Member of the Lagos State House of Assembly
- Incumbent
- Assumed office 4 June 2007
- Constituency: Agege Constituency I

Personal details
- Born: Mudashiru Ajayi Obasa 11 November 1972 (age 53) Agege, Lagos, Nigeria
- Party: All Progressive Congress (2013–present)
- Other political affiliations: Alliance for Democracy (1998–2006); Action Congress of Nigeria (2006–2013);
- Alma mater: Lagos State University (LL.B.)
- Occupation: Politician; lawyer;

= Mudashiru Obasa =

Nigerian politician and lawyer (born 1972)

Mudashiru Ajayi Obasa (born 11 November 1972) is a Nigerian lawyer and politician who has served as speaker of the Lagos State House of Assembly since March 2025. He previously served as speaker from June 2015 to January 2025. He is a member of the ruling All Progressives Congress.

==Early life==
Mudashiru Ajayi Obasa was born in Agege, a town in Lagos State southwestern Nigeria on 11 November 1972. He had his primary education at St Thomas Acquinas Pry School, Surulere, Lagos before he proceeded to Archbishop Aggey Memorial Secondary school, Mushin, Ilasamaja, Lagos where he obtained the West Africa School Certificate. He received a bachelor's degree in Law from Lagos State University, Lagos in 2006.

==Political career==
In 1999, he contested the seat of councilor at Agege local government under the Alliance for Democracy party and won. He served between 1999 and 2002.

He was elected to the Lagos State House of Assembly representing Agege Constituency I in 2007. He was reelected in 2011, 2015, 2019, and 2023.

Amidst the #EndSARS saga in his home state, he was recorded on live TV saying "the LSHA will not acknowledge the death of miscreants at the hands of the Police Force" when calling for the one-minute silence for the victims of the #LekkiMassacre and others across Nigeria.

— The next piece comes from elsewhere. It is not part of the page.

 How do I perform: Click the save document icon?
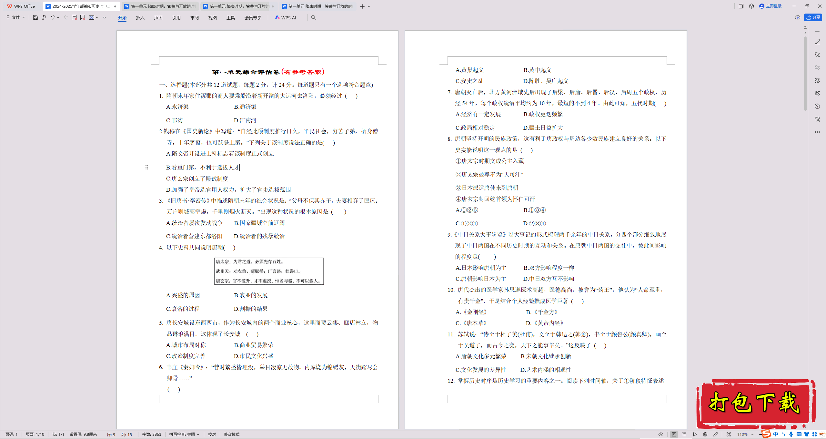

=== Corruption Scandal ===
In 2020, Sahara Reporters reportedly released allegation reports on misappropriation of public funds against Obasa. He, however, denied all the allegations.

Sahara Reporters later reported that Obasa was taken in for questioning by the Economic and Financial Crimes Commission on 8 and 9 October 2020. According to an inside source confirmed to Sahara Reporters that Obasa feigned sickness during the interrogation at the EFCC's office, which caused interrogation to be stopped. Obasa had to be taken to the EFCC office's sick bay before being released on bail. Obasa then supposedly requested the return of his passport, ostensibly to seek medical treatment abroad before going on Umrah to meet with Bola Tinubu in Saudi Arabia. Obasa remains under investigation by the EFCC for allegations of misappropriation and fraud.

On 13 January 2025, Obasa was impeached by the majority members of the Lagos State House of Assembly over allegations of gross misconduct and abuse of office. His deputy, Mojisola Meranda was immediately elected and sworn in as his successor.